- Enfoque

Nunca deixarmos de sonhar

Sónia Neves

Sónia Neves - Enfoque

As 12 passas da tradição da passagem de ano já lá vão mas os desejos podem permanecer o ano inteiro, alguns só no pensamento, outros na concretização. O ano novo traz a renovação, a vontade de fazer diferente, parece que renascemos a cada dia 01 de janeiro para ser mais forte, ou, simplesmente, focarmos a lente e parar nos pormenores. Depois, com o passar do tempo tudo pode ficar pelas intenções, apenas. 

Neste novo ano escrevo o primeiro enfoque que vai constar no novo portal de notícias do Correio de Coimbra.

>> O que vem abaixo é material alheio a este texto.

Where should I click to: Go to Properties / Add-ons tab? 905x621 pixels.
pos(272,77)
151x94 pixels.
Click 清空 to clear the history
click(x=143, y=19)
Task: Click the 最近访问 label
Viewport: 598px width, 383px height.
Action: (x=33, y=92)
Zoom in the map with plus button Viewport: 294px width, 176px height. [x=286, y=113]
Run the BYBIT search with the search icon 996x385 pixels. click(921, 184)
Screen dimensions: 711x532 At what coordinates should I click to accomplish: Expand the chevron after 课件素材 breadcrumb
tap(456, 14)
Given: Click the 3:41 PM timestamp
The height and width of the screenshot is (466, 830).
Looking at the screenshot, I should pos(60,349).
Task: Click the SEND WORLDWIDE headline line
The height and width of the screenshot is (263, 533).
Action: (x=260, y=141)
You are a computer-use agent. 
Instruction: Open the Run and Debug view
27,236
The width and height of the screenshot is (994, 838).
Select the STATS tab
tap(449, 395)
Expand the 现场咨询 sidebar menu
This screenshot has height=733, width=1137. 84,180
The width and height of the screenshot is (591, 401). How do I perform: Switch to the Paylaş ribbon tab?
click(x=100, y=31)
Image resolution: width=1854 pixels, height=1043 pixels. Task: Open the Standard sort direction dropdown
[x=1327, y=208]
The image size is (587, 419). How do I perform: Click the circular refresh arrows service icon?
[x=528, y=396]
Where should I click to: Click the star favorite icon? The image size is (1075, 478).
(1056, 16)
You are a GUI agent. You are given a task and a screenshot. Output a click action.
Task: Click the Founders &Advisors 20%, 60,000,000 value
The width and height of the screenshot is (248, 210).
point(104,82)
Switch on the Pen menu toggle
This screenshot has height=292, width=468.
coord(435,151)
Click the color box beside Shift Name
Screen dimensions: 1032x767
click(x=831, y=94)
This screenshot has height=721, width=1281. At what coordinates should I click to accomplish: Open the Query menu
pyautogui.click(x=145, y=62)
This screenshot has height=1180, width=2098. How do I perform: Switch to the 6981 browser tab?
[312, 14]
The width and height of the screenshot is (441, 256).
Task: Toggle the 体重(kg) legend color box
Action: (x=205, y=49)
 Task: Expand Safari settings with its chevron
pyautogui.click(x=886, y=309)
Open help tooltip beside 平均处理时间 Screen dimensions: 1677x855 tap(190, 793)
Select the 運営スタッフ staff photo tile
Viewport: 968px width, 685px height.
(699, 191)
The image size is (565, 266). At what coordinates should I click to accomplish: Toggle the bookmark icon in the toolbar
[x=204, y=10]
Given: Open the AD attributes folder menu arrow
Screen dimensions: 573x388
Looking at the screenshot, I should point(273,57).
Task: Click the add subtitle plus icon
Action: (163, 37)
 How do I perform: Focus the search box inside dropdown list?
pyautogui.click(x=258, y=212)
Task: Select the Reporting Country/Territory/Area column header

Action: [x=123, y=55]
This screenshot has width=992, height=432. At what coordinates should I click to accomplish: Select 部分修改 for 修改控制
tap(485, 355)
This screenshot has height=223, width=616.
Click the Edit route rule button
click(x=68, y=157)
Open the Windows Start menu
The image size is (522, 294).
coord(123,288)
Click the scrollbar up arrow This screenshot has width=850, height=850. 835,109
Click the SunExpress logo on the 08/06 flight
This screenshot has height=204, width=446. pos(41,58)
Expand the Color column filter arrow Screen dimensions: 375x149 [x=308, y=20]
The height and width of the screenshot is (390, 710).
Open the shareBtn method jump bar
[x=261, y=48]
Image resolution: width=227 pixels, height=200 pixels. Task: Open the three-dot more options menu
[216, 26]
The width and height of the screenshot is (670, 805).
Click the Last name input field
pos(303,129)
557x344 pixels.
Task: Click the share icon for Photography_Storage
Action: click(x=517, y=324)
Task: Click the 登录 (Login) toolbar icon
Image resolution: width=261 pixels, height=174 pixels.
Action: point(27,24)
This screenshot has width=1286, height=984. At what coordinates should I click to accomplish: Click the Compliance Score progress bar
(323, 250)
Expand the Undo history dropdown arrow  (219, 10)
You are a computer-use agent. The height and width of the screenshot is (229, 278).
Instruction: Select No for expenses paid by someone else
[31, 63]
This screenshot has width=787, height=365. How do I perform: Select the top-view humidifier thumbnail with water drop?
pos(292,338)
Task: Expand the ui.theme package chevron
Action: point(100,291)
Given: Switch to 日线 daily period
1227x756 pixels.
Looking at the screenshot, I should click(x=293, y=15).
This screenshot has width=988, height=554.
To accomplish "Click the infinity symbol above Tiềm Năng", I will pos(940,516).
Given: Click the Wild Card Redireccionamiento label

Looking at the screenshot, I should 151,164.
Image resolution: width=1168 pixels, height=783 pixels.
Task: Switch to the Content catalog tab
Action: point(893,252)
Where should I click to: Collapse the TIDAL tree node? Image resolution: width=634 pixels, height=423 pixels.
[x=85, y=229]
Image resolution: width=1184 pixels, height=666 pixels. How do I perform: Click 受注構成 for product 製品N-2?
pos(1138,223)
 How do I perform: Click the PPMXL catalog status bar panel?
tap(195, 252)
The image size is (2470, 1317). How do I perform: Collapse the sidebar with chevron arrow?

Uma novidade sonhada em 2025 mas agora concretizada no novo ano e cuidada a cada dia. 

Nestes dias lemos as reflexões que nos chegaram do Encontro Nacional Sinodal que aconteceu no passado dia 10 de janeiro, ainda a estrear o ano. Sonha-se uma Igreja mais próxima, que saiba acolher, onde todos têm lugar e espaço para pôr os seus dons a render. Esta realidade é contada pelo Diácono Francisco Gil que nos recorda que a sinodalidade não é uma mera “técnica de reunião”, mas um modo de ser, como se pode ler no Grande Plano desta semana.

O desafio que Coimbra abraça em 2026 é o de transformar o método em vida. Onde houver uma paróquia, que haja um lugar de escuta “olhos nos olhos”, que não se esgote na burocracia do cartório. Onde houver um jovem que se desloca para estudar ou uma família que muda de cidade, que exista uma rede de comunicação capaz de os acolher, garantindo que ninguém se perde pelo caminho. Como nos foi partilhado, estamos no “grupo da frente” deste processo e sonhamos fazer mais! 

O segredo, talvez esteja em não deixar que o cansaço do dia a dia embacie esta visão. A Igreja, tal como este renovado Correio de Coimbra que agora se instala no mundo digital, é um organismo vivo que precisa de cuidado diário para não se tornar estéril. Fica o convite para o encontro de comunicadores da diocese, “Café com Comunicação”, no dia 24 de janeiro, para que se possa dar início ao “primeiro nó” de uma grande rede de comunicação sonhada na diocese.

Que este ano não seja apenas o ano das boas intenções, mas o tempo da execução e da espiritualidade encarnada, alinhada no Plano Pastoral para o triénio. Afinal, o maior risco seria o de nos tornarmos indiferentes. Por isso, ao fechar este primeiro editorial de 2026, fica o compromisso de trabalhar, de escutar e, acima de tudo, de nunca deixarmos de sonhar, mesmo acordados.